CONCILIAR O CAZAR MAMUTS

Vaya por delante que soy un defensor de la conciliación familiar. Considero que de nuestro “taburete de tres patas” que conforma nuestra integridad como persona: familia, trabajo y sociedad, la familia es la pata más importante. Tampoco soy un entendido de estos temas, por lo que asumo las críticas que esta reflexión pueda deparar, pero tengo la necesidad de expresarla.
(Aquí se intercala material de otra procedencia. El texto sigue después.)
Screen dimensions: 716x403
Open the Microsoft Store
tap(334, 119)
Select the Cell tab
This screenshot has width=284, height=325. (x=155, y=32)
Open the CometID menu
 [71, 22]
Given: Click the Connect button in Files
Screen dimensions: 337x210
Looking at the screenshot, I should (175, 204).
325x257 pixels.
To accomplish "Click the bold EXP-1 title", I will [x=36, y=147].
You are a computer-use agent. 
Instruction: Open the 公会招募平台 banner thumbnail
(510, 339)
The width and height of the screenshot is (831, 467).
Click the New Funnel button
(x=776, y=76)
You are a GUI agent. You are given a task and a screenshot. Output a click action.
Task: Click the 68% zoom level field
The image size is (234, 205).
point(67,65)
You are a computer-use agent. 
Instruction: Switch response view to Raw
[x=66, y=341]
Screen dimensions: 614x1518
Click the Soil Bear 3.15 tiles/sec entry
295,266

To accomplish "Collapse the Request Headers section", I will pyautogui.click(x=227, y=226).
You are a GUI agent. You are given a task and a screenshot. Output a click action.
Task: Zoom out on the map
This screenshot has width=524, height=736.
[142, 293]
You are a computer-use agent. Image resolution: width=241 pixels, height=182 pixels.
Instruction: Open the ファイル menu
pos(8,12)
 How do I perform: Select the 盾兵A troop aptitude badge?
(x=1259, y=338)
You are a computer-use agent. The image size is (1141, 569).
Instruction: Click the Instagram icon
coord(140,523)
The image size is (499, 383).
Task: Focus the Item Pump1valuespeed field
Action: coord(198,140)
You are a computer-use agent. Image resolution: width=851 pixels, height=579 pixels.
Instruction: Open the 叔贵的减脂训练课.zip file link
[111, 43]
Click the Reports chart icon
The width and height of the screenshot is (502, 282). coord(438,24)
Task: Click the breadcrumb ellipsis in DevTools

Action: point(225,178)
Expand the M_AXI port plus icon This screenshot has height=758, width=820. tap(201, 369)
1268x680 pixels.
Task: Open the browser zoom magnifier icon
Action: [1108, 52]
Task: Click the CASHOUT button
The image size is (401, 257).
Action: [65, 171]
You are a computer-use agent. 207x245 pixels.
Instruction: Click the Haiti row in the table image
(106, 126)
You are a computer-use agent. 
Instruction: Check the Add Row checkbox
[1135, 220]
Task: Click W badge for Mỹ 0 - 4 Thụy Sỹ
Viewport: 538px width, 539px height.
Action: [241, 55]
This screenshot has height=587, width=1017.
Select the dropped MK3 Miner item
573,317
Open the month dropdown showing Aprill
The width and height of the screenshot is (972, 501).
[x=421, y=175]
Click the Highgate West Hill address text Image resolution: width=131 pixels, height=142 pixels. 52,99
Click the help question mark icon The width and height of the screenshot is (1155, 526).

Estamos viviendo el quinto año de crisis y todavía vaticinan 2 años malos hasta alcanzar la senda del crecimiento. Hoy en día, tener la segunda pata “trabajo”, es todo un reto y una suerte. Aun con esas, las personas siguen descontentas en su entorno laboral. Se habla de que hay que potenciar la conciliación familiar, y estoy de acuerdo que hace mucha falta. A nosotros nos toca crear las bases a través de nuestro trabajo, para poder superar esta dura crisis, y crear un modelo social, laboral y familiar sostenible, que nuestras generaciones venideras puedan seguir desarrollando y disfrutando.

Tenemos ese reto, privilegio y compromiso. Por eso es importante que nuestros hijos entiendan los valores del esfuerzo, el trabajo, la responsabilidad, la honradez y el sacrificio. Cuando la gente habla de que está descontenta porque no puede conciliar vida familiar y laboral, pienso en nuestros antepasados que tenían que levantarse una fría mañana y ataviados con pieles y armas hechas de palos, huesos y piedras iban a cazar mamuts para poder: alimentar a su familia con su carne, vestirse con sus pieles, encender fuego con su grasa y fabricar armas con sus huesos. Imagino a estos hombres, despidiéndose de sus hijos por la mañana y pensando, quizás hoy no vuelva de mi “trabajo”, pero es la única forma de que podamos seguir adelante. Y solo con la mirada dar una lección de valor, coraje y responsabilidad.

Por tanto insto a que nos convirtamos en cazadores de mamuts y consigamos con nuestro esfuerzo ser nosotros el cambio que queremos ver en nuestro entorno, lo demás llegará solo, os lo aseguro.